Simona Cerrato nel 2006 ha vinto il Premio Andersen per la divulgazione scientifica con il libro L’universo di Margherita, scritto insieme a Margherita Hack (Editoriale Scienza).
Minidarwin Cosa racconta Minidarwin? "Il libro – spiega Simona Cerrato – racconta le esperienze che hanno portato questi ragazzi a capire, guidati dagli scienziati, come funzionano il mimetismo e la selezione sessuale e come costruire un albero evolutivo. Naturalmente la parte più emozionante è stato il contatto con questa natura così diversa dalla nostra. Gli animali sono grandi e numerosi. E soprattutto non hanno paura di noi: si lasciano avvicinare, completamente indifferenti alla presenza umana. Tartarughe giganti, otarie, pinguini, sule piediblu e piedirossi. E poi squali, tartarughe di mare, delfini, fregate, petrelle, pellicani, albatross e gamberi rossi sulle rocce nere. E naturalmente i fringuelli di Darwin che ci hanno fatto compagnia durante tutta la missione. Una varietà e una bellezza incredibili".
Ma i ragazzi sanno spiegare l'evoluzione? "Certo, è una teoria logica e comprensibile che si può osservare con i propri occhi alle Galápagos: per esempio sulle isole dove vivono le iguane che si nutrono di cactus, i quali per difendersi hanno sviluppato un tronco da albero. E i ragazzi sanno anche interpretarla in modo personale, inventando bellissime storie."
Quali sono gli ingredienti per comunicare la scienza ai bambini?

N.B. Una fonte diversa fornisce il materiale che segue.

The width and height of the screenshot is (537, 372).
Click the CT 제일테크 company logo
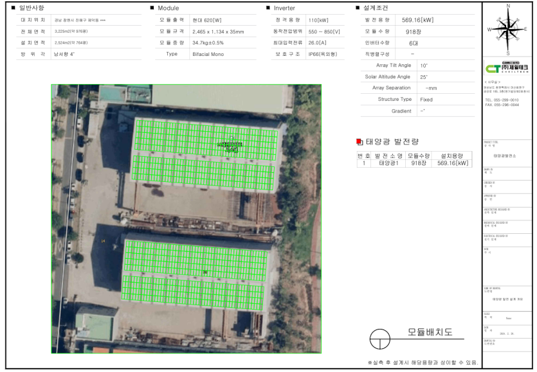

"Credo che sia importante raccontare delle storie per introdurre concetti anche molto complessi senza il rischio di annoiare i ragazzi. Loro riflettono, formulano domande e ipotesi, discutono fra loro. Sono bravissimi. Naturalmente fare scienza con le proprie mani e con la propria testa, insieme a dei veri scienziati, è qualcosa in più, ma non sempre abbiamo la possibilità di farlo. La fortuna di chi come noi ha potuto seguire alla spedizione ci obbligava a raccontare l’esperienza. Così abbiamo creato un libro e una mostra con l’obiettivo di condividere con gli altri la ricchezza delle Galápagos."
Andrea Mameli

Nessie disegnata da Simone Frasca

Nessie Cagliari, 6 ottobre 2007. Festival Tuttestorie. Incontro con Simona Cerrato e Alberto Melis: "Mondi salvati dai bambini: dai Criptoanimali a Minidarwin". Simone Frasca disegna Nessie in base alle indicazioni di Alberto Melis (Il segreto di Loch Ness. Criptoanimali. Vol. 2, Piemme, 2007).